◆ **Prompt**
Keep to one stretch of the data below, the lines from the one with "Task: Click the red" up to and including the one with "Go to the CacheEX", and return that stretch exactly.

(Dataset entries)
+===+
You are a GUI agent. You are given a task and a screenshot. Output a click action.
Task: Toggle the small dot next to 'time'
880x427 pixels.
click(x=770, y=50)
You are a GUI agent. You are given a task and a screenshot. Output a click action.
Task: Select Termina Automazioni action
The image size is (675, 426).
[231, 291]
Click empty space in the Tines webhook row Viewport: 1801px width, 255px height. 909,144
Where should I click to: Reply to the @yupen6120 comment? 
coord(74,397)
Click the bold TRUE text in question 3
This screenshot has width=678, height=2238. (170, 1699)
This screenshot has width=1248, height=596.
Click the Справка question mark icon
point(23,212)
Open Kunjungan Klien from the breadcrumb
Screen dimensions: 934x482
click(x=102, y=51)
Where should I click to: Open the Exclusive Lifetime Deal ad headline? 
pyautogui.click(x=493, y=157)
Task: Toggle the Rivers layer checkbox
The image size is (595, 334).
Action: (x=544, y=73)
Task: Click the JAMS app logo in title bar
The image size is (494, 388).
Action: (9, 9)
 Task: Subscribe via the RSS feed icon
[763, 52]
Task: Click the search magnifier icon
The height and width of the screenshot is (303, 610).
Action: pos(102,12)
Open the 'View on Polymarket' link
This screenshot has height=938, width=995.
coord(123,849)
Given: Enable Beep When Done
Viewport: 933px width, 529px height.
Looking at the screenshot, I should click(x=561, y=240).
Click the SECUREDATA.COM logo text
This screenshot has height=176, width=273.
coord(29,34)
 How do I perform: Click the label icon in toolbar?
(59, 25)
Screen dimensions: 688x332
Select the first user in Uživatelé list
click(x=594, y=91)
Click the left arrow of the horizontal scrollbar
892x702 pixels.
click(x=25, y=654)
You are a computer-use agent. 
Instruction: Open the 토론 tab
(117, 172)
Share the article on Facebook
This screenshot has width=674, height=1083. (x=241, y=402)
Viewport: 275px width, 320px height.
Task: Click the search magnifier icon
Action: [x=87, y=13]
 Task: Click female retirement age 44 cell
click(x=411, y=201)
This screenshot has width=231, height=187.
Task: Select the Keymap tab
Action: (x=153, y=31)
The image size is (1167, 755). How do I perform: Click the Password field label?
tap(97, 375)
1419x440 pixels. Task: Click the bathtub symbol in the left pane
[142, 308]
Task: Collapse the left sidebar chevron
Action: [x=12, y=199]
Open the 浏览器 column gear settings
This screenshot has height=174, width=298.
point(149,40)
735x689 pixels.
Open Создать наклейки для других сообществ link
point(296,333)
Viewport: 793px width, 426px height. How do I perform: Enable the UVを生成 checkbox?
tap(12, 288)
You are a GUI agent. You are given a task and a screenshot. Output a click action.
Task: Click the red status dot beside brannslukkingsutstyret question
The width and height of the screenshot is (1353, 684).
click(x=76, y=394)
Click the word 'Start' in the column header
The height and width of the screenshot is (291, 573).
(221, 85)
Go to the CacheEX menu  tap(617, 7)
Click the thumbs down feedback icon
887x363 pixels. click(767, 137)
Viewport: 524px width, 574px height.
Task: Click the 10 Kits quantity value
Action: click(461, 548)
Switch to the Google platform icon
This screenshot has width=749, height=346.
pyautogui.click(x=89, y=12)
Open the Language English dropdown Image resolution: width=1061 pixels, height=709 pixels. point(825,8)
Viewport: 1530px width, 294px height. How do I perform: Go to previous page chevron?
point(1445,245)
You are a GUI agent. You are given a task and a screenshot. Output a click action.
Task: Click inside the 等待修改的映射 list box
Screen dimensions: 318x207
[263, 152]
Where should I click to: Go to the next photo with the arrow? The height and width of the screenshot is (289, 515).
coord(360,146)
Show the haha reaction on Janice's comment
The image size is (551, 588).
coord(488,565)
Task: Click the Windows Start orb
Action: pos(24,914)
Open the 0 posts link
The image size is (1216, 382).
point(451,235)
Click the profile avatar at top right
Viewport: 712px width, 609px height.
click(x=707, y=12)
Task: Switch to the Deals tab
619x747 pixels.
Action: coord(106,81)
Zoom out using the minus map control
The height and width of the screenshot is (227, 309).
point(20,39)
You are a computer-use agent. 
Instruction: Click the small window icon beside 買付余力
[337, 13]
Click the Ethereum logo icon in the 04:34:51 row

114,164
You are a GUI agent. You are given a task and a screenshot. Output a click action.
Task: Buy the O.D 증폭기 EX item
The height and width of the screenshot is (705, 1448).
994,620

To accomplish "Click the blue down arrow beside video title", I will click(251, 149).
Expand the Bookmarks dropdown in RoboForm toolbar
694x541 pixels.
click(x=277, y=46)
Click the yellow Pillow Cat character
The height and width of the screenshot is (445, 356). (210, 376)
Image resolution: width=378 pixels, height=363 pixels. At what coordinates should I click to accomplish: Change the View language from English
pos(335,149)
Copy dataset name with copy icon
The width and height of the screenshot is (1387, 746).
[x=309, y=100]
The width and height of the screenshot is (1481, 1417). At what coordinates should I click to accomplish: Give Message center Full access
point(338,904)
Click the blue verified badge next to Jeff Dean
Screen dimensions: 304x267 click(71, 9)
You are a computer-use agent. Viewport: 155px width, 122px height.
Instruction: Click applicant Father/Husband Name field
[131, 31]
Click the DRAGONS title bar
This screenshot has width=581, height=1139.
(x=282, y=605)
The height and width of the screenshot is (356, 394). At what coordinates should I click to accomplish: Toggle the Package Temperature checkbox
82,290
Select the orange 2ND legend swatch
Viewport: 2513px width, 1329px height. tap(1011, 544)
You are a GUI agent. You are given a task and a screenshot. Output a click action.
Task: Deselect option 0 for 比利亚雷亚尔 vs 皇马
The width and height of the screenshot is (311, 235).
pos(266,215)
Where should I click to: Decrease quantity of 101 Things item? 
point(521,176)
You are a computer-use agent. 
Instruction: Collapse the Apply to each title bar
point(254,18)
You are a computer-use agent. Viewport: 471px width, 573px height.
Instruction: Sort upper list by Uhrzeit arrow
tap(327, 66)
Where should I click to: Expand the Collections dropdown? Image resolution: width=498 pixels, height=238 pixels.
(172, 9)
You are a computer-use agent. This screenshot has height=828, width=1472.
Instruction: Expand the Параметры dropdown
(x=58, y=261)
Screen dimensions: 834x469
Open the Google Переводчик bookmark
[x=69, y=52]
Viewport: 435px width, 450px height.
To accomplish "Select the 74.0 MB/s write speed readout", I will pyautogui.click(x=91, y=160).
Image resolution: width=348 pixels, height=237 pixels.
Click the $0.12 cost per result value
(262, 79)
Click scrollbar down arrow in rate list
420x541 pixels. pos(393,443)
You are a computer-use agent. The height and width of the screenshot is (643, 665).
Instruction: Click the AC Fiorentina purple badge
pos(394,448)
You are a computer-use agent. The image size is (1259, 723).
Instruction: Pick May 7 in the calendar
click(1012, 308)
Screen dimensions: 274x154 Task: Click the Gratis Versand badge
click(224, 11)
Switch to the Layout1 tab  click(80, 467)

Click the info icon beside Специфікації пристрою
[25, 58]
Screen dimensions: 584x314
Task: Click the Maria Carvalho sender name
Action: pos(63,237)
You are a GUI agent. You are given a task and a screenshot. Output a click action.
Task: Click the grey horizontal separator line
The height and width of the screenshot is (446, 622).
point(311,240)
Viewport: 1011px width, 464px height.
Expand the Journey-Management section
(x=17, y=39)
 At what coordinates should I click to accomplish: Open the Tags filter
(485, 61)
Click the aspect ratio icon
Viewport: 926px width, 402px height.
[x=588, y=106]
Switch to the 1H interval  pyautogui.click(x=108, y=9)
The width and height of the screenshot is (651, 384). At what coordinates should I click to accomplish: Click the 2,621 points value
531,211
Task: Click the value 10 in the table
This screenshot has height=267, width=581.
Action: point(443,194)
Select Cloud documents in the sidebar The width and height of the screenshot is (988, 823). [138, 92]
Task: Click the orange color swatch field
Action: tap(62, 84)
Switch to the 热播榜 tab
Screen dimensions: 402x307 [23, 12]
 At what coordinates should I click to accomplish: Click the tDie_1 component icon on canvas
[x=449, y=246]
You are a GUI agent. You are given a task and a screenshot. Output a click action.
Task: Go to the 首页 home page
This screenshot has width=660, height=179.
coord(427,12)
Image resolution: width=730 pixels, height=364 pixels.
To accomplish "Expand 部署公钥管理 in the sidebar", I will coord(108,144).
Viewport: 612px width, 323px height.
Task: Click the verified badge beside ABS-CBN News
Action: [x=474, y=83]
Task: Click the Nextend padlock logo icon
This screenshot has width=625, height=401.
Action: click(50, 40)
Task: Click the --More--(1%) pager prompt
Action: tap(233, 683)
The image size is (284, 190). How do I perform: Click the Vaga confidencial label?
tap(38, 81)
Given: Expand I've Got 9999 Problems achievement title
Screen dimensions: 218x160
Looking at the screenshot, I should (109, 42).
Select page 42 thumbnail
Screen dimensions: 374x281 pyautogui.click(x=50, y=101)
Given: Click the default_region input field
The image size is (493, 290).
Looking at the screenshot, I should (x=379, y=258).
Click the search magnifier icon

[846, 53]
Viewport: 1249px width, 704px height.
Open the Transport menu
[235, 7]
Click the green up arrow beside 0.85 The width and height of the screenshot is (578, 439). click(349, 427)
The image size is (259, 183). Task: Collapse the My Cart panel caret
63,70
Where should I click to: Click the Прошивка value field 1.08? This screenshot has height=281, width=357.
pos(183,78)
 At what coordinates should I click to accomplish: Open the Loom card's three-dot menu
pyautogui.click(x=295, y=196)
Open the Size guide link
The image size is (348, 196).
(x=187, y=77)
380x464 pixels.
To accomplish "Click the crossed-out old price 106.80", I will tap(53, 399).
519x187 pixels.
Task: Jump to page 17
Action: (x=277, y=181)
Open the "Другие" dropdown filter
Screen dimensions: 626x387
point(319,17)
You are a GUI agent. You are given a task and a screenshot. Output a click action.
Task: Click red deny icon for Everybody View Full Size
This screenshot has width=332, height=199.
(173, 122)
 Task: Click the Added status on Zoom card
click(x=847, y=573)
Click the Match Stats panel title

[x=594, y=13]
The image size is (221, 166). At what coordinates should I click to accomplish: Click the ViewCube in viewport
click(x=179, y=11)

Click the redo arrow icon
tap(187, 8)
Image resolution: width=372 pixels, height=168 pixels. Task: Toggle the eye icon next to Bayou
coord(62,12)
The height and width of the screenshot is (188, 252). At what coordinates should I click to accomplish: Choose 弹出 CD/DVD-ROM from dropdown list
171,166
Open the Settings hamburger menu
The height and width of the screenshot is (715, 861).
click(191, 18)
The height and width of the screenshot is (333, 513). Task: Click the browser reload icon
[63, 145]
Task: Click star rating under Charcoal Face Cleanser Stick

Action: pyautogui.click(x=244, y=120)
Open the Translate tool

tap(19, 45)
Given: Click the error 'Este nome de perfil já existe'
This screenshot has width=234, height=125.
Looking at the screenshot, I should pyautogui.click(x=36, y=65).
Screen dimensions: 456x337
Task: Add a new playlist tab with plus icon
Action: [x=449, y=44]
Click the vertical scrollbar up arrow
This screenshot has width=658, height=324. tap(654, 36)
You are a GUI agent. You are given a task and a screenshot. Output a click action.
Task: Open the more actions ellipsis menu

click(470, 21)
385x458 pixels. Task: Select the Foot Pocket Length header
+===+
◆ **Task output**
Task: Click the red status dot beside brannslukkingsutstyret question
The width and height of the screenshot is (1353, 684).
click(x=76, y=394)
Click the word 'Start' in the column header
The height and width of the screenshot is (291, 573).
(221, 85)
Go to the CacheEX menu  tap(617, 7)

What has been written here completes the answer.